— start of Text —

Step 2: Create an Exact Match
Start with a pattern that matches ONLY the known instance:
rg -n "exact_vulnerable_code_here"
Verify: Does it match exactly ONE location (the original)?
Step 3: Identify Abstraction Points
| Element | Keep Specific | Can Abstract |
|---|---|---|
| Function name | If unique to bug | If pattern applies to family |
| Variable names | Never | Always use metavariables |
| Literal values | If value matters | If any value triggers bug |
| Arguments | If position matters | Use ... wildcards |
Step 4: Iteratively Generalize
Change ONE element at a time:
- Run the pattern
- Review ALL new matches
- Classify: true positive or false positive?
- If FP rate acceptable, generalize next element
- If FP rate too high, revert and try different abstraction
Stop when false positive rate exceeds ~50%
Step 5: Analyze and Triage Results
For each match, document:
- Location: File, line, function
- Confidence: High/Medium/Low
- Exploitability: Reachable? Controllable inputs?
- Priority: Based on impact and exploitability
For deeper strategic guidance, see METHODOLOGY.md.
Tool Selection
| Scenario | Tool | Why |
|---|---|---|
| Quick surface search | ripgrep | Fast, zero setup |
| Simple pattern matching | Semgrep | Easy syntax, no build needed |
| Data flow tracking | Semgrep taint / CodeQL | Follows values across functions |
| Cross-function analysis | CodeQL | Best interprocedural analysis |
| Non-building code | Semgrep | Works on incomplete code |
Key Principles
- Root cause first: Understand WHY before searching for WHERE
- Start specific: First pattern should match exactly the known bug
- One change at a time: Generalize incrementally, verify after each change
- Know when to stop: 50%+ FP rate means you've gone too generic
- Search everywhere: Always search the ENTIRE codebase, not just the module where the bug was found
- Expand vulnerability classes: One root cause often has multiple manifestations
Critical Pitfalls to Avoid
These common mistakes cause analysts to miss real vulnerabilities:
1. Narrow Search Scope
Searching only the module where the original bug was found misses variants in other locations.
Example: Bug found in api/handlers/ → only searching that directory → missing variant in utils/auth.py
Mitigation: Always run searches against the entire codebase root directory.

— end of Text —
— start of Data extract —

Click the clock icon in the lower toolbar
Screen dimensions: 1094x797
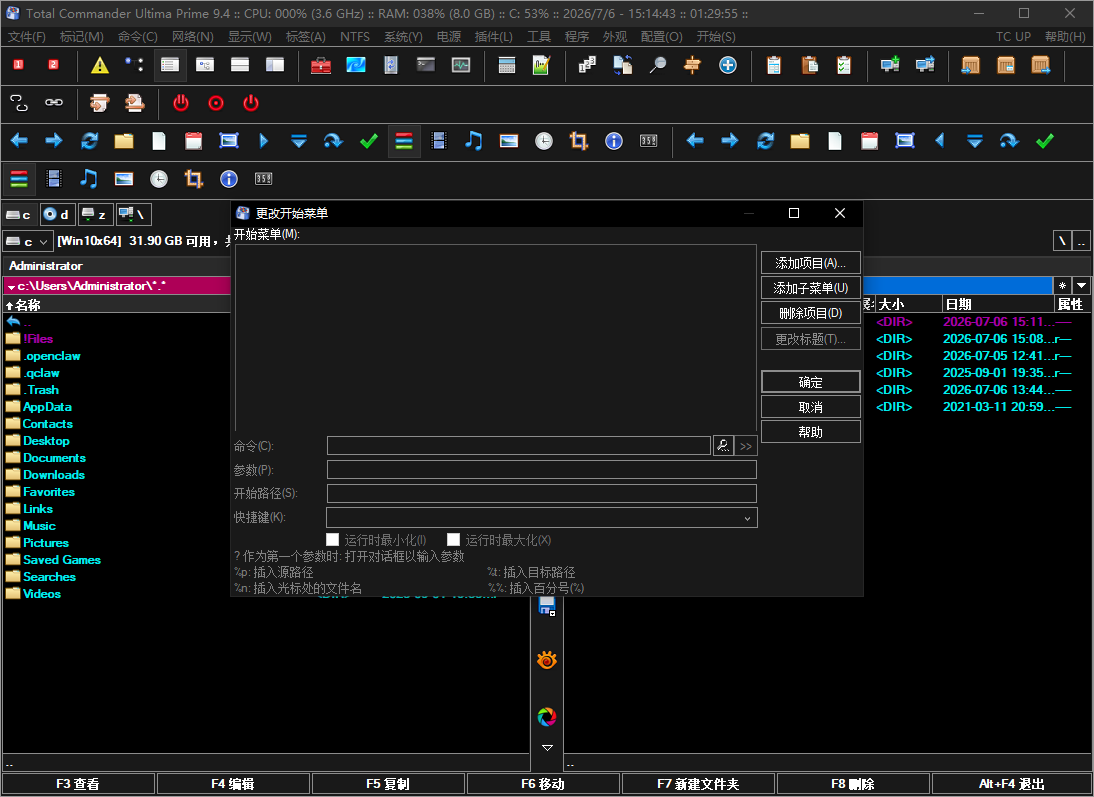tap(159, 179)
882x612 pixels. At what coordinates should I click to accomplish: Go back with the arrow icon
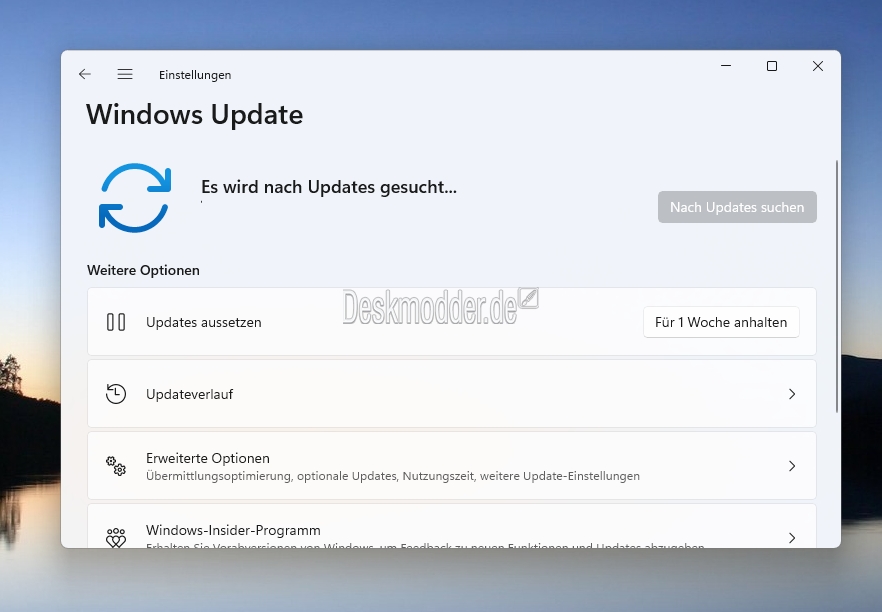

— end of Data extract —

Exercises to complete:
(A) In the bug-search guide above, shorten the section under "Step 4: Iteratively Generalize", beginning "Change ONE element at a time", and keep its main facts.
(B) According to the bug-search guide, which tool gives the best interprocedural analysis?
(C) Write out the bug-search guide word for word, beginning at the words "- If FP rate acceptable, generalize" and stopping after "guidance, see METHODOLOGY.md.".

Exercise responses:
(A) Generalize one element at a time. Run the pattern, review every new match, and mark each one as a true or false positive. If the false positive rate is acceptable, move to the next element. If it is too high, revert and try a different abstraction. Stop once false positives exceed about 50%.

(B) CodeQL

(C)
- If FP rate acceptable, generalize next element
- If FP rate too high, revert and try different abstraction
Stop when false positive rate exceeds ~50%
Step 5: Analyze and Triage Results
For each match, document:
- Location: File, line, function
- Confidence: High/Medium/Low
- Exploitability: Reachable? Controllable inputs?
- Priority: Based on impact and exploitability
For deeper strategic guidance, see METHODOLOGY.md.